Na klar werden die Krupps auch auf die großen Festivals eingeladen, weil man sich zwischendurch auch mal feigenblattmäßig mit Tradition schmückt. Aber geistig verwandtes auf auf der After-show-Party?

Undenkbar.

Marcus
Marcus (@guest_49430)
Vor 10 Jahre

Ich glaube auch, dass es noch genug anzuschieben gibt, aber der Jugend und uns fehlen die klaren und unmissverständlichen Feindbilder.

Ich denke schon, dass es auch heute noch klare Feindbilder gibt. Nur habe ich zunehmend das Gefühl, dass es immer weniger Menschen interessiert. Hauptsache Couch, Bier und Fernsehapparat sind vorhanden. Mehr wird nicht erwartet. Und so scheinen auch die Jugendkulturen zu fehlen, die aufbegehren, Vorhandenes hinterfragen und den Feindbildern den Kampf ansagen.

Es gibt gefühlte 1.000 Petitionen, die sich gegen einen Missstand richten.

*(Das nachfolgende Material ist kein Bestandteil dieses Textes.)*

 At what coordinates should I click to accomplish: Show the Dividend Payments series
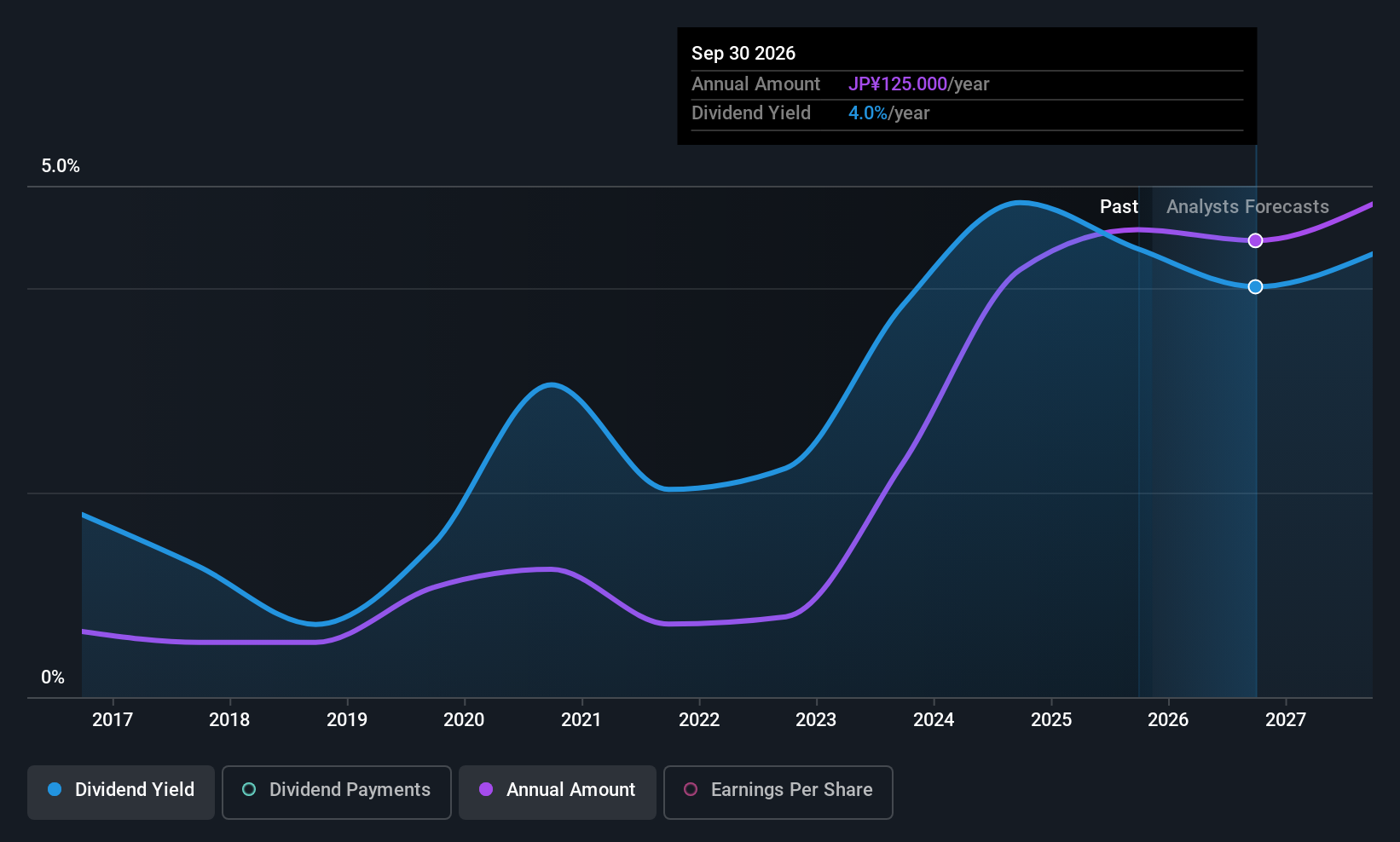click(x=336, y=791)
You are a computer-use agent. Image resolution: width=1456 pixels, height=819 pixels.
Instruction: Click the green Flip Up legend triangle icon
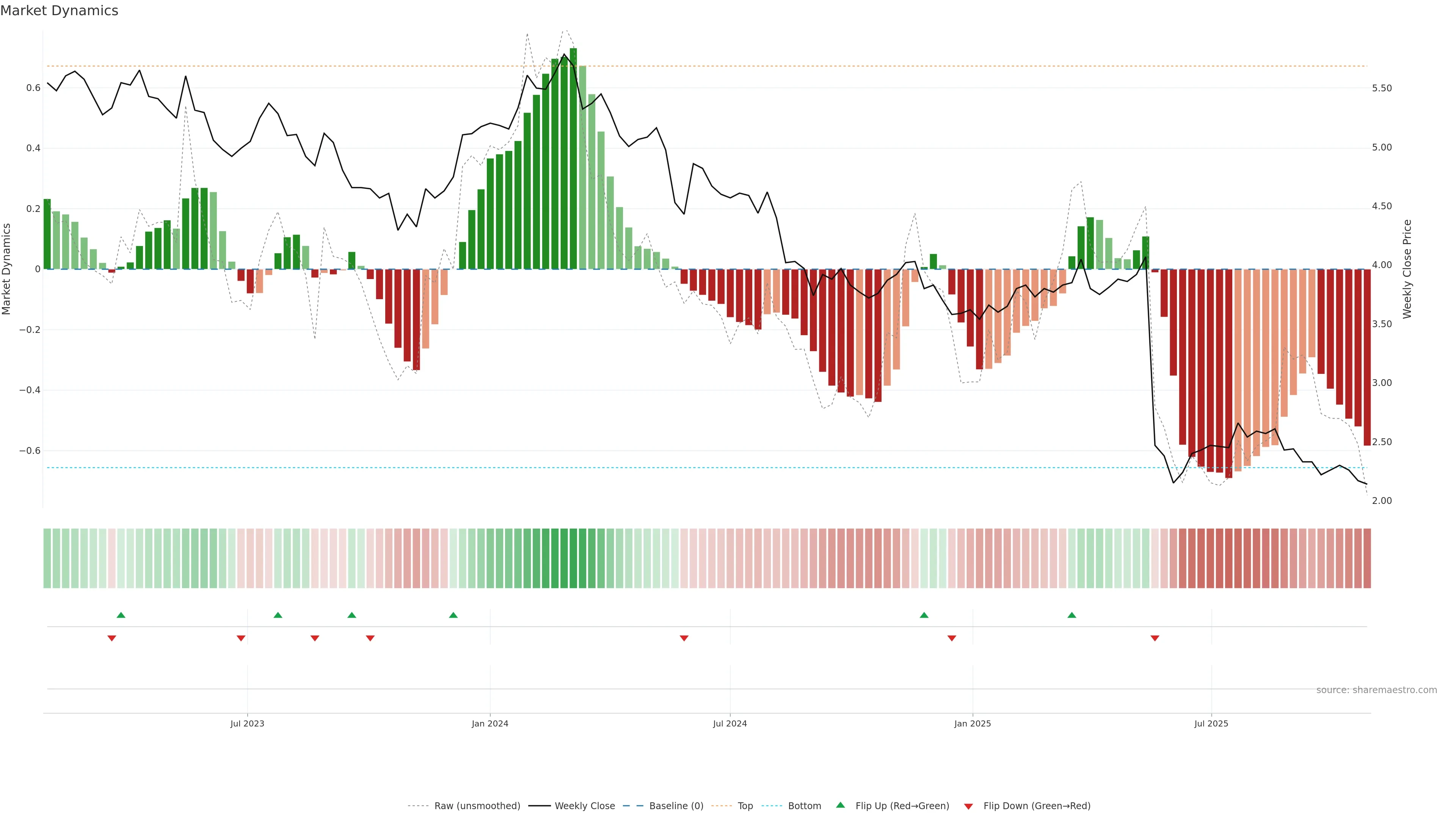pos(841,805)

Und leider sind diese oftmals aufgrund von diversen Fehlern von Beginn an zum Scheitern verurteilt. Abgesehen davon, dass es mehr Leute interessiert, ob sie nun mit ihren Gebühren einen Herrn Markus Lanz finanzieren, als die wirklich wichtigen Themen, die einen unausweichlichen Einfluss auf das eigene Leben (und das vieler Anderer) haben.

Heimfinderin
Heimfinderin (@guest_49431)
Vor 10 Jahre

Warum braucht es ein Feindbild? Habe ich da was nicht verstanden^^Ich empfinde Menschen mit Feindbildern als äußert unsympathisch und bemerke da so eine gewisse Unsicherheit und Zugeknöpftheit, der Welt entgegen zu treten. Ich leiste aber gerne Widerstand und stelle allgemeine Regeln und Verhaltensweisen in Frage, wenn sie für mich inakzeptabel sind. Das ist aber nicht das gleiche asl ein so großes Wort zu benutzen.Und jemanden „doof“ zu finden, weil er andere Musik hört und andere Farben schätzt oder eine mir ferne Hirnstruktur im Leben umsetzt dürfte jeder als unreif erkennen.

Marcus
Marcus (@guest_49618)
Vor 10 Jahre

Ich kann durchaus verstehen, dass man sich am Wort „Feindbild“ stört. Strahlt dieses doch etwas Negatives und Aggressives aus. Es ist aber nur ein Wort und letztendlich bedeutet es für mich, sich gemeinsam gegen Missstände Gehör zu verschaffen bzw. sich für eine Sache stark zu machen. Ich vermisse heutzutage die jugendlichen Subkulturen, die rebellieren und sich auch einmal gegen gesellschaftliche Konventionen stellen. Aber die Gleichgültigkeit scheint deutlich zugenommen zu haben und das Desinteresse ist unübersehbar.